### [Görevler]
A) İstanbul'daki atık sularla ilgili metne göre, kentsel atık suların yüzde kaçı biyolojik arıtmaya tabi tutulmadan, yalnızca ön arıtmadan sonra denize bırakılmaktadır?
B) İstanbul'daki atık sular ve koronavirüs üzerine olan metni, son cümlesinden sonrasını yazarak sürdürün.

++++ Verilen Metin

Bu veri ışığında İstanbul'da kentsel atık suların yüzde 68'inin sadece ön arıtma işleminden sonra, Biyolojik Arıtma işlemine tabii tutulmadan, Boğaza ve Marmara denizine bırakıldığına dikkat çekilerek şu vurgulara yer verildi: "Kentin denize kıyı semtlerinde bazı noktalarda (restaurant, konut vb.) kaçak deşarjlar nedeni ile özellikle düşük sıcaklık koşullarında aktif koronavirüsün özellikle midyeler ve diğer deniz canlılar tarafından taşınması mümkün olacaktır. Bu konuda atık su yönetimlerinin, kanalizasyon sistemlerinde ve deniz alıcı ortamında dikkatli bir izleme çalışması yapması gerekmektedir."

++++++++
++++ Verilen Malzeme

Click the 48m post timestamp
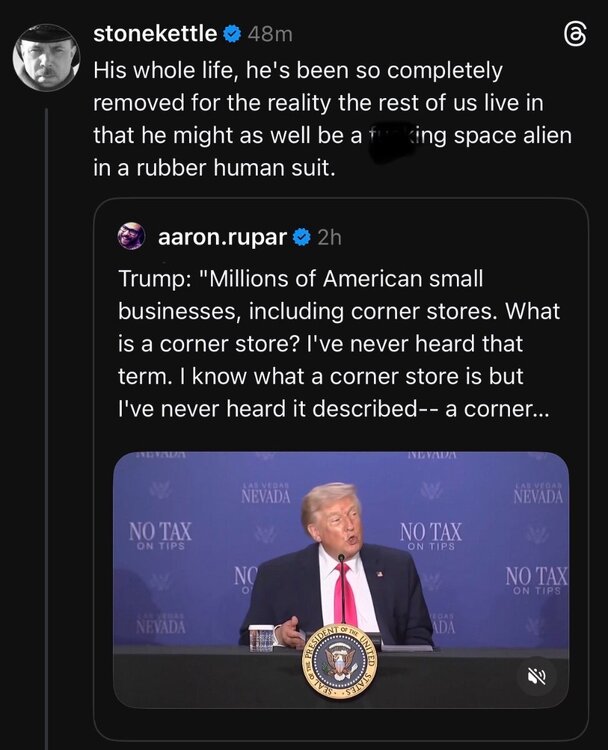Screen dimensions: 608x750 click(270, 35)
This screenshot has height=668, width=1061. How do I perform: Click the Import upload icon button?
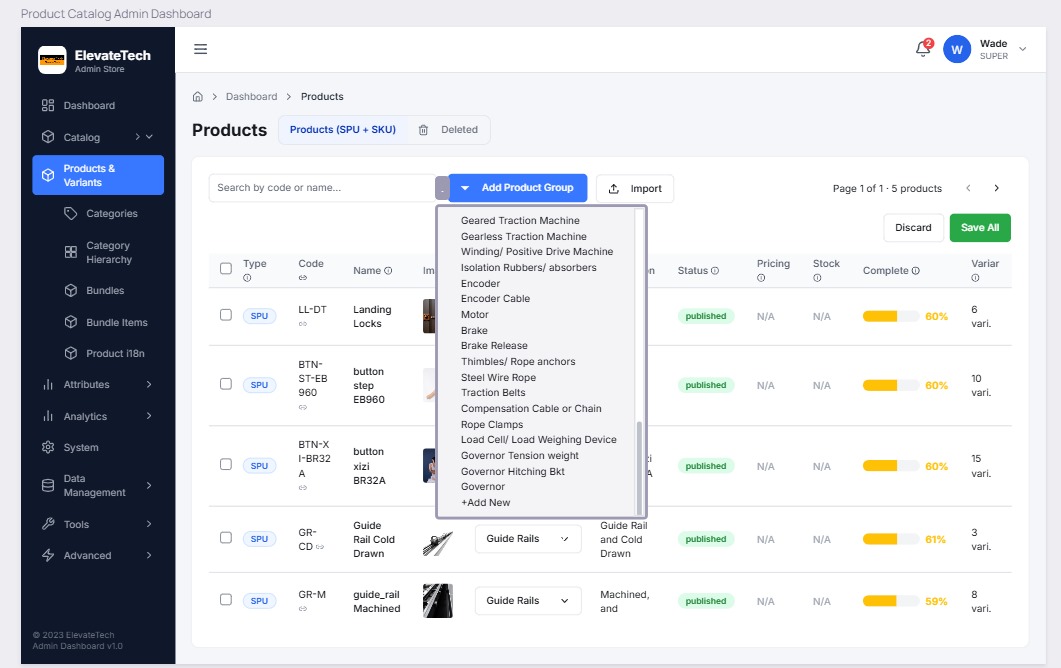[634, 188]
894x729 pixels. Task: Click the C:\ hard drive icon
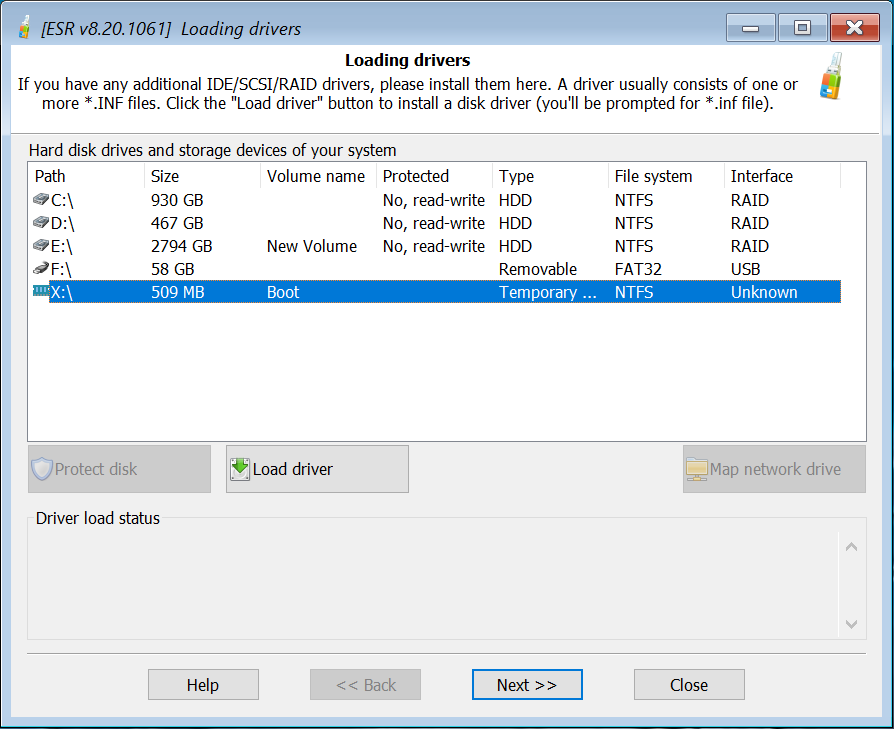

++++++++

### [Alıştırmaların Cevapları]
A) Yüzde 68'i.

B)
SULAMA SUYUNDA BULUNAN VİRÜSLER KOLAYLIKLA ORTAMA YAYILABİLİR

İstanbul'da atık su arıtma tesisi çıkış sularının bir kısmının, peyzaj amaçlı bitkilerin sulanmasında, kullanıldığına vurgu yapılan raporda, "Anadolu'da ise bazı yerleşim yerlerinde, kanalizasyondan doğrudan alınan atık sular sulama amaçlı kullanılmaktadır. Bu durum virüslerin insana taşınmasında önemli risk oluşturmaktadır. Özellikle sulama işleminin fıskiyeler ile yapılması nedeni ile sulama suyunda bulunan virüsler kolaylıkla ortama yayılabilecektir. Bu durum halk sağlığı için tehlike oluşturmakta olup, bu işlemler; su ve atık su yönetimlerince engellenmelidir" denildi.

ALINMASI GEREKEN ÖNLEMLER

ÇMO, alınması gereken önlemleri ise şöyle sıraladı:

Genel Hususlar

- Su ve atık su yönetimlerinde çalışan emekçilerin, sağlıklı çalışma koşulları sağlanmalıdır.

- Suyun ücretsiz dağıtımı sağlanarak salgından korunma mücadelesinde halkın eşitliği sağlanmalıdır. Bu işlem borcundan dolayı suya erişimi engellenen bütün herkes için yapılmalıdır.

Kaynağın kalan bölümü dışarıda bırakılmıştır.